In the laboratory: Nikolaus Resch, Gareth Parkinson, Michele Riva, Ulrike Diebold and Florian Kraushofer (from l. to r.) © TU Wien

Iridium oxide plays an important role in the field of electrochemistry. The material is an excellent catalyst and can be used, for example, for the production of energy carriers such as hydrogen from water. However, the arrangement of the atoms on its surface is completely different to that previously assumed. This was the conclusion of a study on human research and artificial intelligence jointly carried out by the Vienna University of Technology and the Technical University of Munich as published in the journal "Physical Review Letters".
"When a crystal grows slowly, it normally forms the surface that is most favourable in terms of energy," says Florian Kraushofer, who belongs to the research group led by Prof. Ulrike Diebold of the Institute for Applied Physics at the Vienna University of Technology. Not all possible atomic arrangements are stable though, and in some cases the atoms shift or rearrange on the surface to save energy. "One frequently needs to perform very complex simulations using a supercomputer to determine which geometric configuration is the most stable," Kraushofer explains. "In the case of iridium oxide, such calculations had shown that the most stable surface was formed in the so-called 110 direction. However, surprisingly our experiments came to a completely different conclusion."

> **DATA EXCERPTS**:

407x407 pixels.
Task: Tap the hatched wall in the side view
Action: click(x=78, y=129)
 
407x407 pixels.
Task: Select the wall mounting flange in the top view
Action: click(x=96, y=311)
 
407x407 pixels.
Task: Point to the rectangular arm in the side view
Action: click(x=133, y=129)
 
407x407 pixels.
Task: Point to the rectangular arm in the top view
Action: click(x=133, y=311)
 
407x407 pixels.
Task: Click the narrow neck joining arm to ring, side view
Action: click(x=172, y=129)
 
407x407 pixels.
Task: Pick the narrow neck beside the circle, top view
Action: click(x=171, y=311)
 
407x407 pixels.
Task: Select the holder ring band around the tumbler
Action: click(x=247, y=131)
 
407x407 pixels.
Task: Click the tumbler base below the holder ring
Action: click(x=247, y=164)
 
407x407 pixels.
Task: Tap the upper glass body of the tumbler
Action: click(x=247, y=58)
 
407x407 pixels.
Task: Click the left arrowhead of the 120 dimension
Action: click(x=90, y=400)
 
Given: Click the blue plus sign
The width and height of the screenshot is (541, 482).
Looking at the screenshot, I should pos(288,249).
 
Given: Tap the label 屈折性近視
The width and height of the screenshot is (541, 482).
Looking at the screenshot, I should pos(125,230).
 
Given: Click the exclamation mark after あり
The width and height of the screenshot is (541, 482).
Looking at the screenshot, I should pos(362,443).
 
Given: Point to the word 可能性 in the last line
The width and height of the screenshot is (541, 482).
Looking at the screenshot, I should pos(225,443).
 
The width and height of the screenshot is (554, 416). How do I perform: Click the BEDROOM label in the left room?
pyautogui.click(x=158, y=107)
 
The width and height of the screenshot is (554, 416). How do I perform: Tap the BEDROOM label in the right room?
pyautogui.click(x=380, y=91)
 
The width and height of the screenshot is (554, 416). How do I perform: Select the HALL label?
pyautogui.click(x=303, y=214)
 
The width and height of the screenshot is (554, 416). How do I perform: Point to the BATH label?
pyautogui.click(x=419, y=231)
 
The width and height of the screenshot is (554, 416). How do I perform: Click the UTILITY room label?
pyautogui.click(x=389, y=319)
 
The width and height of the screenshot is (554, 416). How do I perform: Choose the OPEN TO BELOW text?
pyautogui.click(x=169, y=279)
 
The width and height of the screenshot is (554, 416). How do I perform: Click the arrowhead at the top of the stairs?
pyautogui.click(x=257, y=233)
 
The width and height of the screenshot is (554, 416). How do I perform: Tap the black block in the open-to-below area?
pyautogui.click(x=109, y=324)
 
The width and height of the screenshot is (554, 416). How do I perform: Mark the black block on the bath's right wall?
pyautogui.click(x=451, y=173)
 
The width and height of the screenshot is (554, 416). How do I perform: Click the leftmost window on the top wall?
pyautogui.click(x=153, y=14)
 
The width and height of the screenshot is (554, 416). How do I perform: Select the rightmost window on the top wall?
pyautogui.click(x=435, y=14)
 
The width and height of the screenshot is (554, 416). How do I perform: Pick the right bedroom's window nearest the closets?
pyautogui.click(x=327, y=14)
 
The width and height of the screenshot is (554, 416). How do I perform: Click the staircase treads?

> **PROBLEMS TO SOLVE**:
a - In which journal does the iridium oxide text say the study was published?
b - Write a continuation of the iridium oxide text, starting after its last sentence.

> **IN RESPONSE**:
a - Physical Review Letters

b -
A team led by Karsten Reuter of the Technical University of Munich also focused on iridium oxide by using artificial intelligence. "Just like the experiment, the machine learning algorithms had predicted the stable direction of the iridium oxide surface to be different from what was previously thought," Reuter says. Further investigations were then carried out, including more extensive computer simulations, and the results were the same.
"So now we have to rethink all previous results on iridium dioxide," says Ulrike Diebold. "The orientation of the surface plays a decisive role in the chemical and physical behaviour of the material."
For Diebold, the result is also important proof that new research methods in the field of machine learning can be extremely valuable for science, especially for materials research. "This will not replace human intelligence - just as it has not been able to replace us with computer simulations up to now," Diebold is convinced. "But machine learning algorithms will help us come up with good ideas that we would not necessarily have thought of ourselves."